CIOs and IT executives have a complicated job.
Systems need to run, hardware needs to be up to date, longer-term architecture strategy needs to be developed and executed on, transformation programs need to be rolled out, capabilities need to be delivered, and proper governance around information security and risk need to be ensured.
At the same time, CIOs must innovate with the business and continually demonstrate the competence, strength and value of the IT organization. All of this is going on while budgets are being challenged, e-mails are piling up, and the leadership team is focusing on tending to the careers and morale of a complicated mix of highly intelligent programmers, analysts and IT support staff.
What happens over and over again? The CIO becomes distracted and focuses on just one (usually the most urgent) of the many key ingredients they know are essential to their success.

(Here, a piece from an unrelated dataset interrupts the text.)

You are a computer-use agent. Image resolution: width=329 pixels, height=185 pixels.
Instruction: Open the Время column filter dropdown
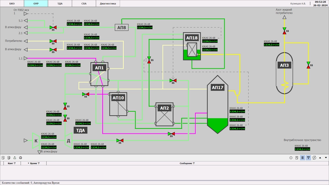coord(38,163)
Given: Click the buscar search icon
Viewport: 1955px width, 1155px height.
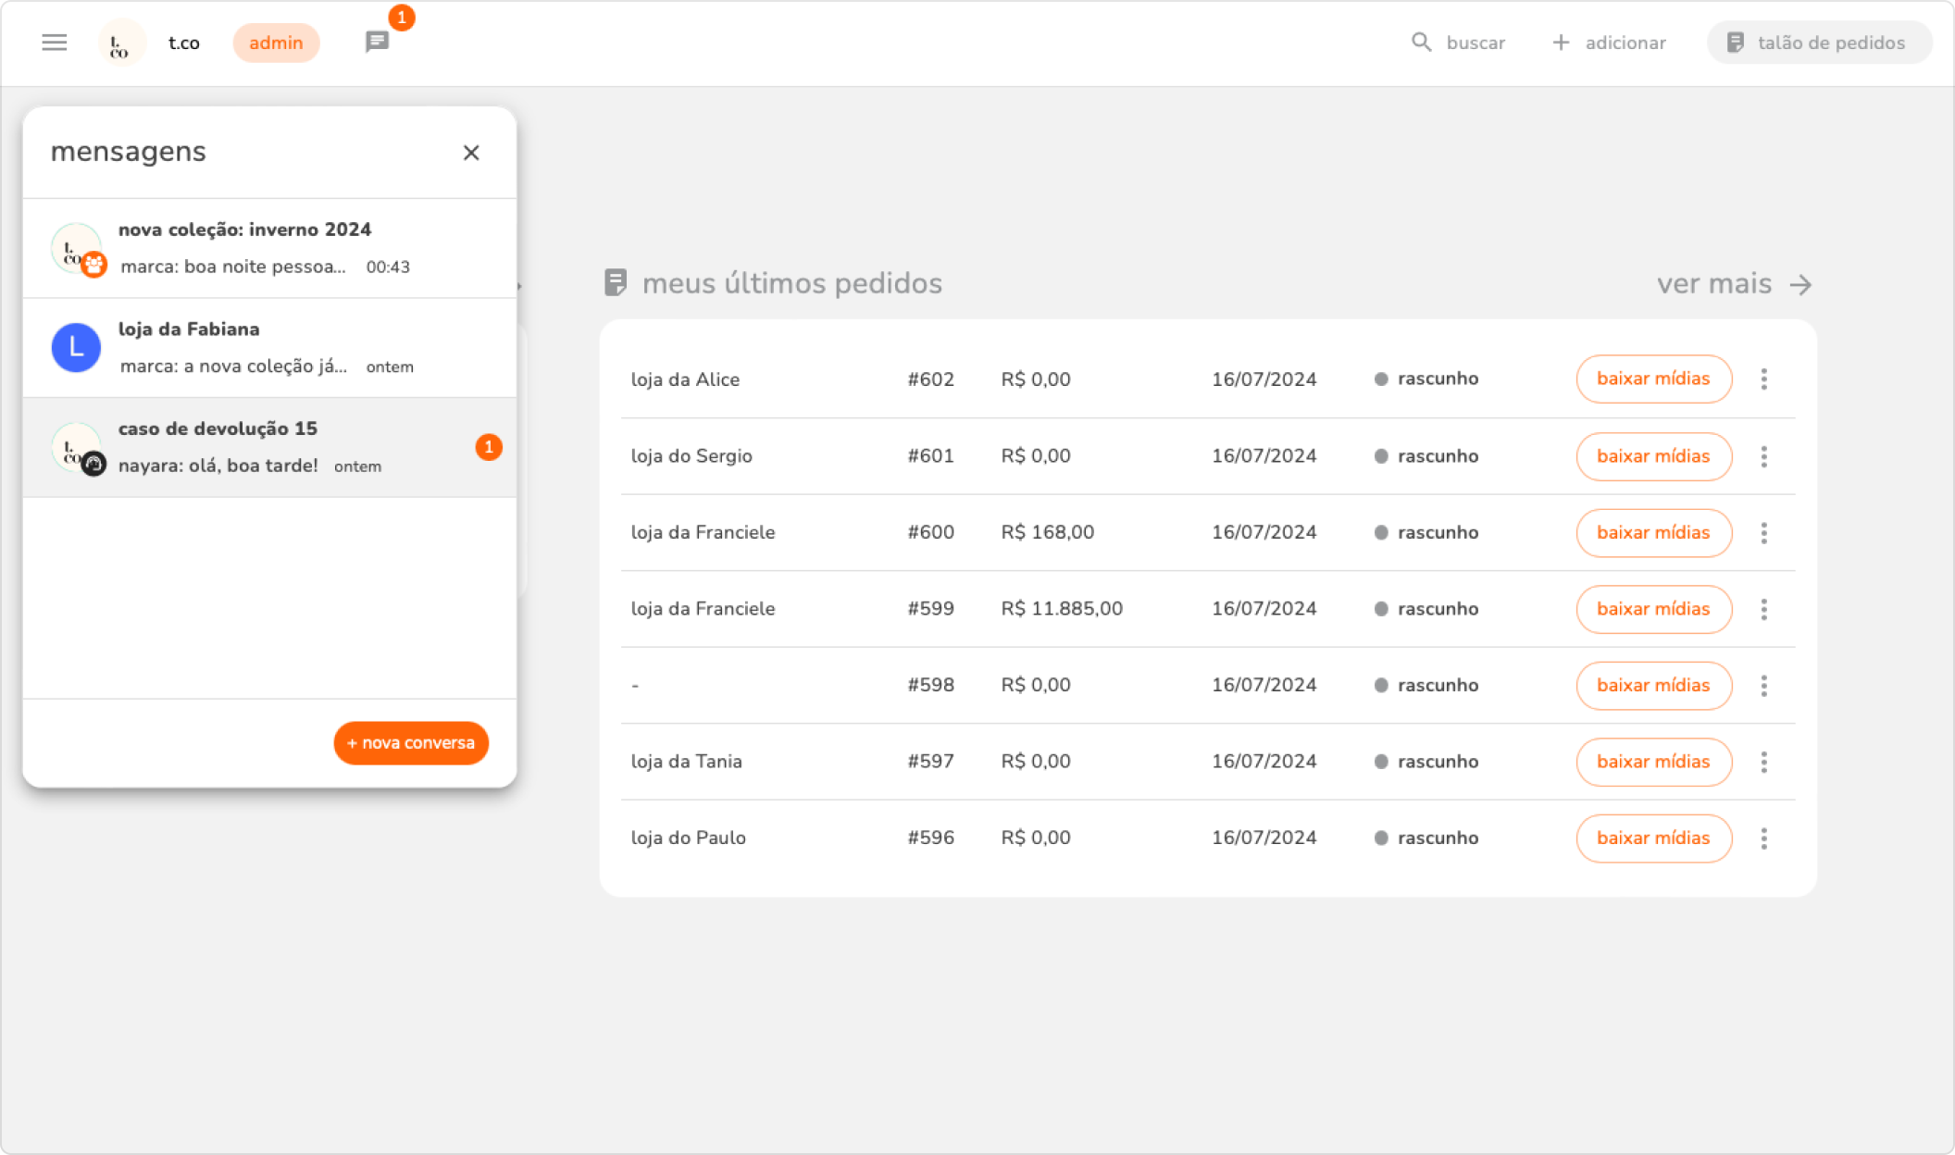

Why do they do this? Because many times the IT leadership team, the IT organization and business partners expect them to become highly involved when an urgent matter arises. And let’s face it: the CIO enjoys digging into the latest urgent issue–especially if it is technical in nature–since many of us grew up as technologists.
As with any typical IT organization, there are steady streams of urgent matters that perpetually arise, and the CIO loses track of the most important elements of running the organization. This scenario happens over and over again, most times to the detriment of the CIO.
To mitigate this, CIOs will try many things to avoid this trap. They hire a chief of staff. They ask their executive assistant to incorporate “think time” into their calendars. They go to leadership training. They start lists. They stay late in the office. They have staff meetings to “catch up” on what is going on. They cancel town hall meetings. And the list goes on.
However, for IT leaders, the key to success is balance. CIOs must have a very balanced attack of key responsibilities and focus on all of them, every single day. This means that they need to delegate more, trust their leadership, read current research on industry trends and communicate more thoroughly. Otherwise, business leadership will lose faith–and the life span of the CIO can be dramatically cut short.